▶ [Your goal]:
Write out everything from the line containing "This screenshot has height=204, width=644." down to the end of the entries, with "road badge" replaced by "road sign" and nothing else changed. Leave the pictures out.

▶ [Document and screenshot pointing entries]:

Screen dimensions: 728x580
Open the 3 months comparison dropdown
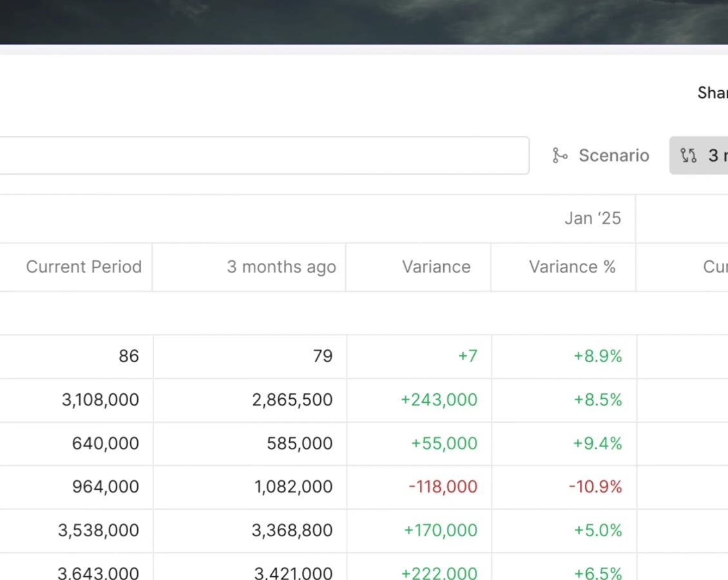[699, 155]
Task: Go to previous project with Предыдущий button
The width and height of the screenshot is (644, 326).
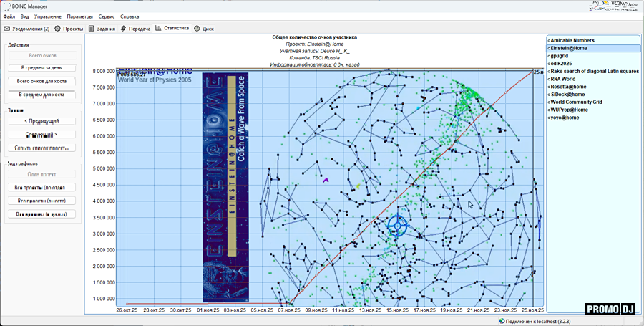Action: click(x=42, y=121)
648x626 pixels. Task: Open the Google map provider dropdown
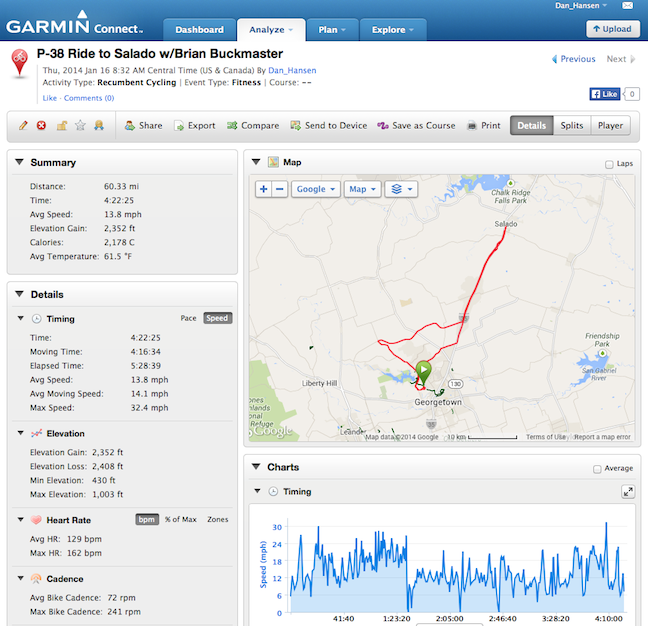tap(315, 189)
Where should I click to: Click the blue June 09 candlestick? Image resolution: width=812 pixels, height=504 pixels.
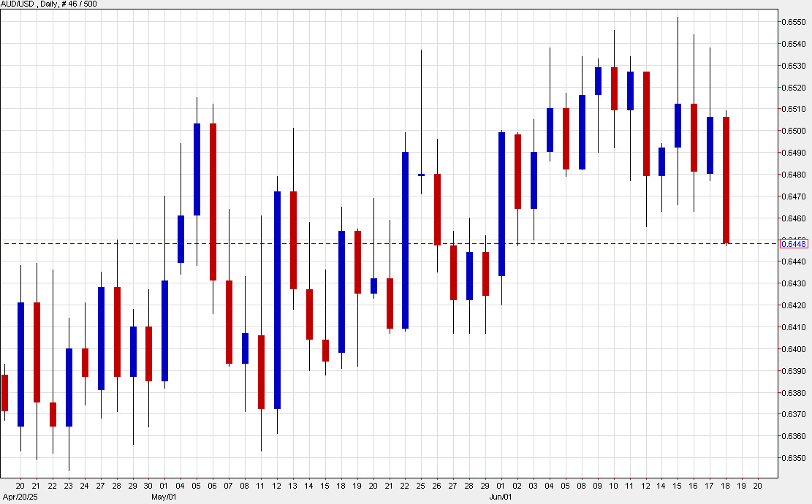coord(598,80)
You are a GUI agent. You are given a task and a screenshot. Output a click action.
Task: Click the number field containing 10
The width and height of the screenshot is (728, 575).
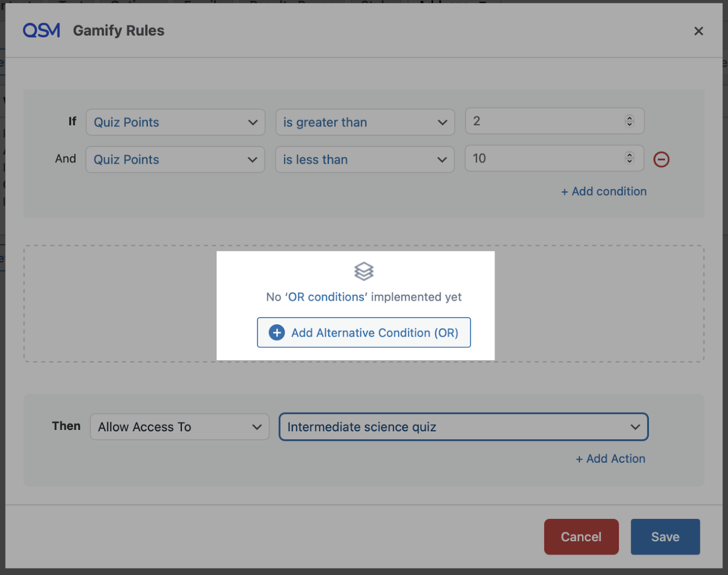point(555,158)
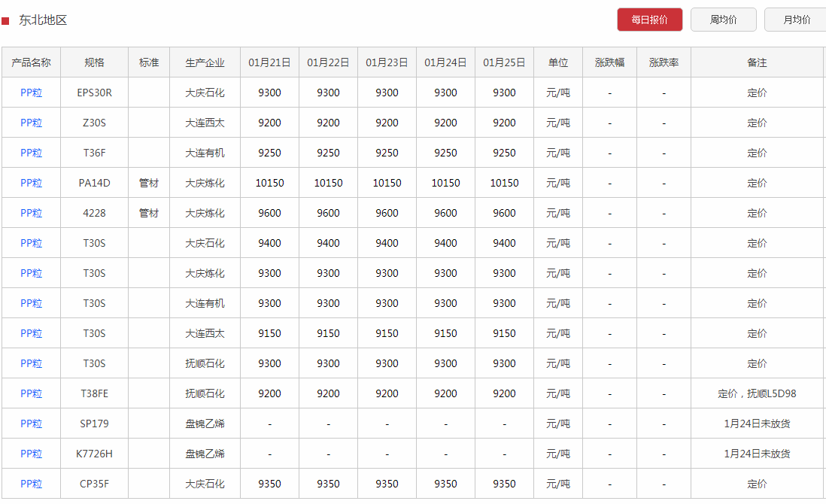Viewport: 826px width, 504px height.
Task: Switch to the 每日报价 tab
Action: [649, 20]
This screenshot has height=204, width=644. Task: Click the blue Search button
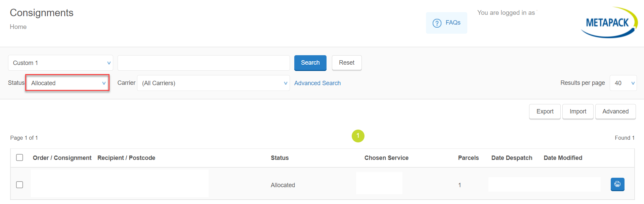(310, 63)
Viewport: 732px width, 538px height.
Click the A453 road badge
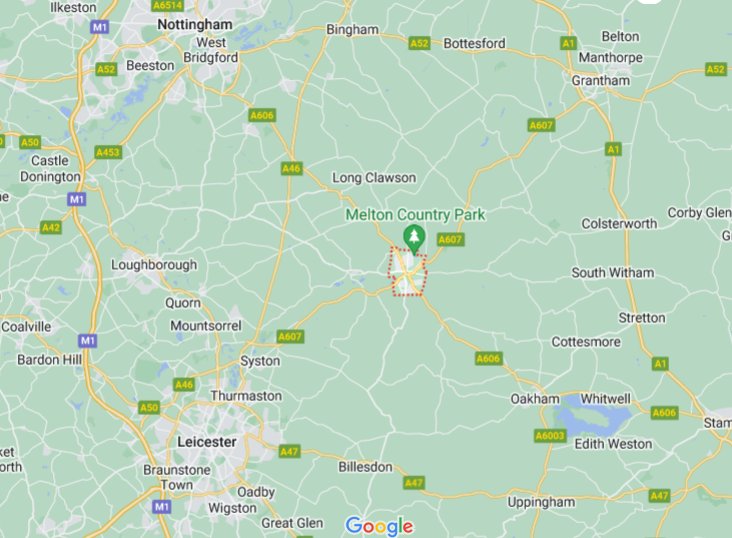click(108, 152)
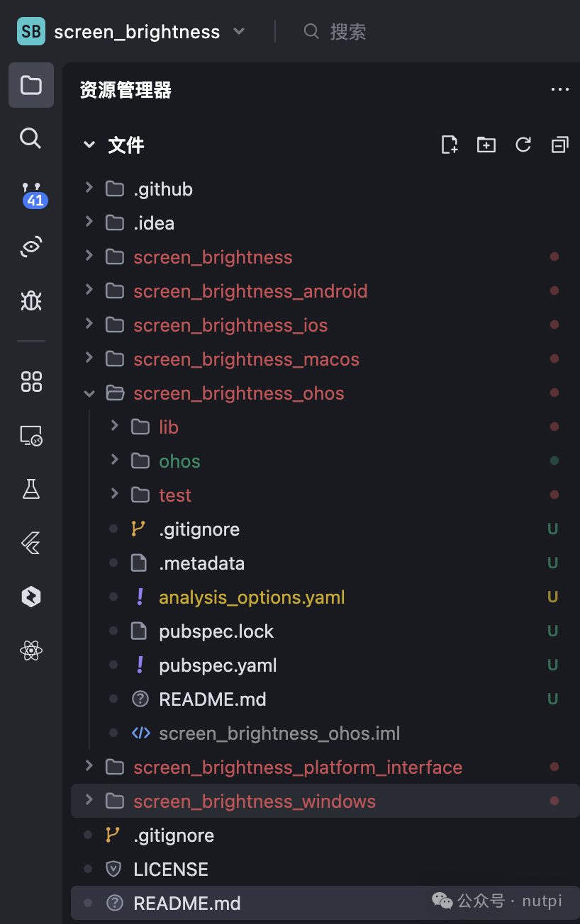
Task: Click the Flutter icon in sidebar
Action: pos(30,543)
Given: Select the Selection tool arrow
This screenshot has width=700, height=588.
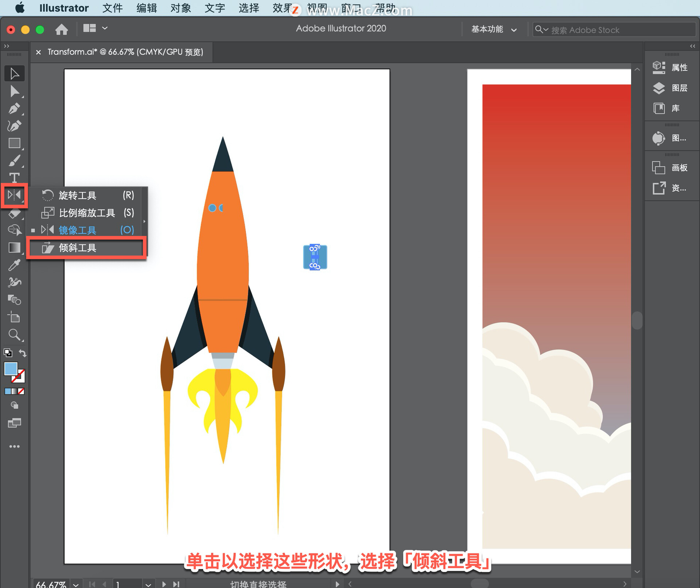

▶ [Answer to the exercise]:
This screenshot has height=204, width=644. Task: Click the blue Search button
(310, 63)
Viewport: 732px width, 538px height.
Click the A453 road sign
click(108, 152)
Task: Click the Flutter icon in sidebar
Action: pos(30,543)
Given: Select the Selection tool arrow
This screenshot has width=700, height=588.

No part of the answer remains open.